Where is the Next Property Hotspot?

Leon Jacques, Associate –Buyer’s Agent and Property Strategist at Cohen Handler shares his thoughts on ‘hot spotting’ the next boom locations verses the blue chip approach of long-term property investment.

One of the most common questions I get asked by property investors is about where they can buy a property that is going to quickly outperform the averages in terms of capital growth so that they can get the best return on their money.
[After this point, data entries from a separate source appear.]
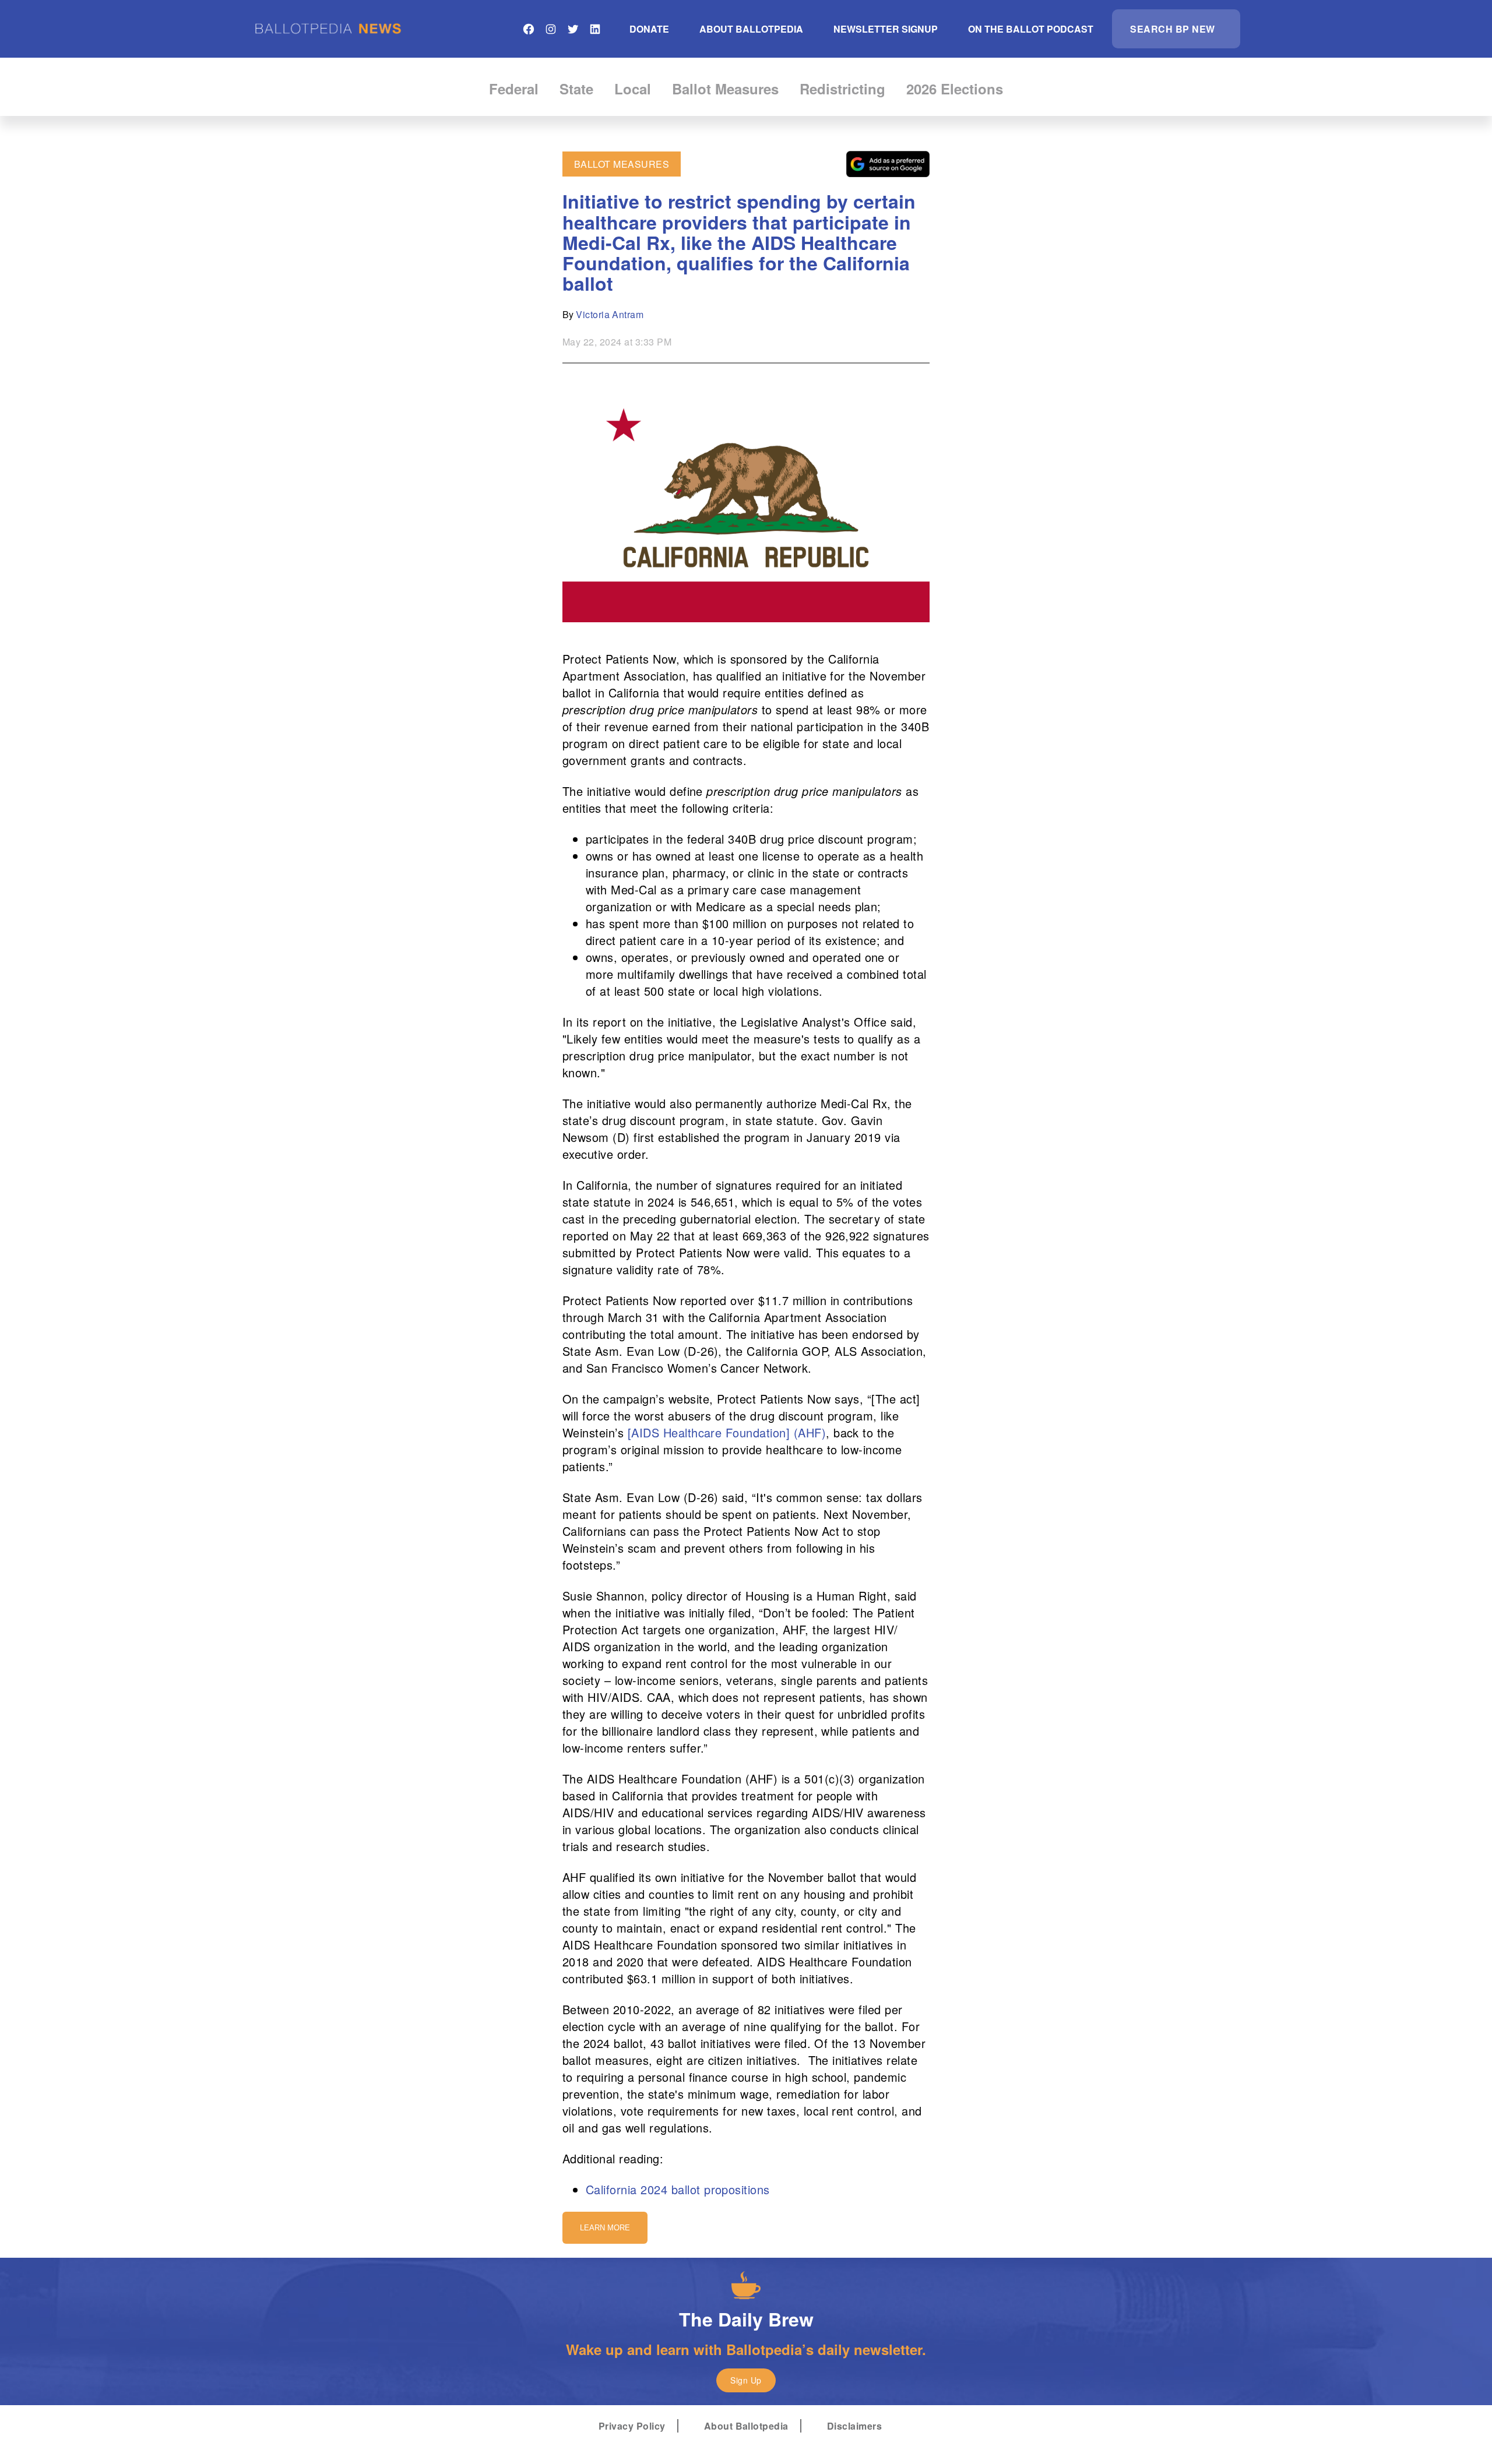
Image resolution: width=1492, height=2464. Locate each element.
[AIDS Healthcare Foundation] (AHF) (727, 1432)
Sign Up (745, 2380)
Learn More (605, 2227)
My honest answer regarding hotspots is … who cares? Unless of course you are a flipper of property who wants to trade in and out of property quickly, and perhaps do some renovation prior to selling. Prudent investors understand that investing in property is a long-term proposition. It’s not about the next year or two; it’s about the next 10, 20 or 30 years depending on your age. It’s also about leveraging off that growth, possibly tapping out equity to use as seed capital and then adding to your portfolio as and when you can.

To hotspot or not?

As we all know, trading in and out of property can be expensive when you take into account stamp duty, agent’s and solicitor’s fees, capital gains tax, advertising and the rest. So, my thoughts are, if you are thinking of investing in property then DON’T HOTSPOT.

Instead look at suburbs that have grown consistently over an extended period and have outperformed most other areas in terms of capital growth. The main thing is to focus on whether the catalysts for that historical growth still exists, i.e. being close to an employment hub, lifestyle precincts, infrastructure, good schools etc. When you find these suburbs then invest there, rather than speculate elsewhere.

A perfect example (and stark warning) of ‘hot spotting on steroids’ was the mining town property boom experienced in Western Australia, South Australia and Queensland across 2009–2011. Many investor or flippers did get in early and made substantial profits selling out at the top of the market. But those who got the timing wrong and bought at the top of the market are now stuck with property that even if they could sell have ended up losing them hundreds and thousands of dollars. Core Logic figures confirm that prices dropped by as much as 78 per cent in some regions due to the closure of mines or winding back of operations as China’s economy slowed and coal and iron-ore prices fell.

The worst example I encountered was a gentleman in his 50’s on a modest income, entered into the property market for the first time. He was advised to buy in a mining town in QLD. He paid $300K for his house on a large block of land and quickly found a tenant. The property was immediately cash flow positive. Not long later the banks valued his property at $310K and the mine was doing well. All looked rosy, so he decided to sub-divide and build another house. He borrowed another $300K from the bank to do the build and now owed the bank around $550K in total. But sadly by the time he had finished building, one of the major mines had closed down, the tenants had moved out and he had to substantially reduce his rent to ensure some form of cash flow. He was now $17K a year cash flow negative and the banks new valuation for the 2 houses combined was $150K.

Put simply he was stuck between a rock and a hard place. He could sell his properties and walk away owing the bank $350K with no asset or he could hold both houses and pay $17K a year in the hope that one day the mine will reopen and his property value will increase by more than 200% just so he can clear his debt.

Always ask yourself if you are an investor or speculator?

This is centred on having only one or two major price drivers in the market place and when circumstances change, such as the mine closing then the market collapses.

Long-term performance vs. short-term speculation put simply, ask yourself if you are an investor in it for long-term capital growth, or are you a speculator – someone who is happy to take a chance on the next big trend?